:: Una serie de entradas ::
+-------+
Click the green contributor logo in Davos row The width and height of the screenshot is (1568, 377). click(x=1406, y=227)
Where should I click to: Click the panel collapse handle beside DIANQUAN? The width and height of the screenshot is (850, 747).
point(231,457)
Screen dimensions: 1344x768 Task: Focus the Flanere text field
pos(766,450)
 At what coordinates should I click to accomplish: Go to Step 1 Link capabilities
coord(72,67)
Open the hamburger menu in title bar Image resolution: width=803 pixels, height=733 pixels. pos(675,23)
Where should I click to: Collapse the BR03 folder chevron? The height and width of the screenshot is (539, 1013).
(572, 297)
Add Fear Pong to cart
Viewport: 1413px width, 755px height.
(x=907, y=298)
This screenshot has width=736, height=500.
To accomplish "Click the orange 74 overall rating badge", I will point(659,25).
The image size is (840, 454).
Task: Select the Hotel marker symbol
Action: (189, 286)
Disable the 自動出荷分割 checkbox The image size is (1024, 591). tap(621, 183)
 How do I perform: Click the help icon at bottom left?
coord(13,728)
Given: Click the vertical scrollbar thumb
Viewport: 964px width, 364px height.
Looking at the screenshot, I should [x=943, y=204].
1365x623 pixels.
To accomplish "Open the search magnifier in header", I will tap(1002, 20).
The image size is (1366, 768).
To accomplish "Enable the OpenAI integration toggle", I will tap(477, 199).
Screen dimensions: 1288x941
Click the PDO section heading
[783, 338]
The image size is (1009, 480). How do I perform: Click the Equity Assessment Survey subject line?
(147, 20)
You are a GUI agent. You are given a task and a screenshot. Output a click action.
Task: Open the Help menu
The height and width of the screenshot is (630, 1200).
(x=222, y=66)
+-------+
:: Lo que se pide ::
Devuelve todas las entradas anteriores, línea por línea y sin ningún cambio.

:: Respuesta final ::
Click the green contributor logo in Davos row The width and height of the screenshot is (1568, 377). click(x=1406, y=227)
Where should I click to: Click the panel collapse handle beside DIANQUAN? The width and height of the screenshot is (850, 747).
point(231,457)
Screen dimensions: 1344x768 Task: Focus the Flanere text field
pos(766,450)
 At what coordinates should I click to accomplish: Go to Step 1 Link capabilities
coord(72,67)
Open the hamburger menu in title bar Image resolution: width=803 pixels, height=733 pixels. pos(675,23)
Where should I click to: Collapse the BR03 folder chevron? The height and width of the screenshot is (539, 1013).
(572, 297)
Add Fear Pong to cart
Viewport: 1413px width, 755px height.
(x=907, y=298)
This screenshot has width=736, height=500.
To accomplish "Click the orange 74 overall rating badge", I will point(659,25).
The image size is (840, 454).
Task: Select the Hotel marker symbol
Action: (189, 286)
Disable the 自動出荷分割 checkbox The image size is (1024, 591). tap(621, 183)
 How do I perform: Click the help icon at bottom left?
coord(13,728)
Given: Click the vertical scrollbar thumb
Viewport: 964px width, 364px height.
Looking at the screenshot, I should [x=943, y=204].
1365x623 pixels.
To accomplish "Open the search magnifier in header", I will tap(1002, 20).
The image size is (1366, 768).
To accomplish "Enable the OpenAI integration toggle", I will tap(477, 199).
Screen dimensions: 1288x941
Click the PDO section heading
[783, 338]
The image size is (1009, 480). How do I perform: Click the Equity Assessment Survey subject line?
(147, 20)
You are a GUI agent. You are given a task and a screenshot. Output a click action.
Task: Open the Help menu
The height and width of the screenshot is (630, 1200).
(x=222, y=66)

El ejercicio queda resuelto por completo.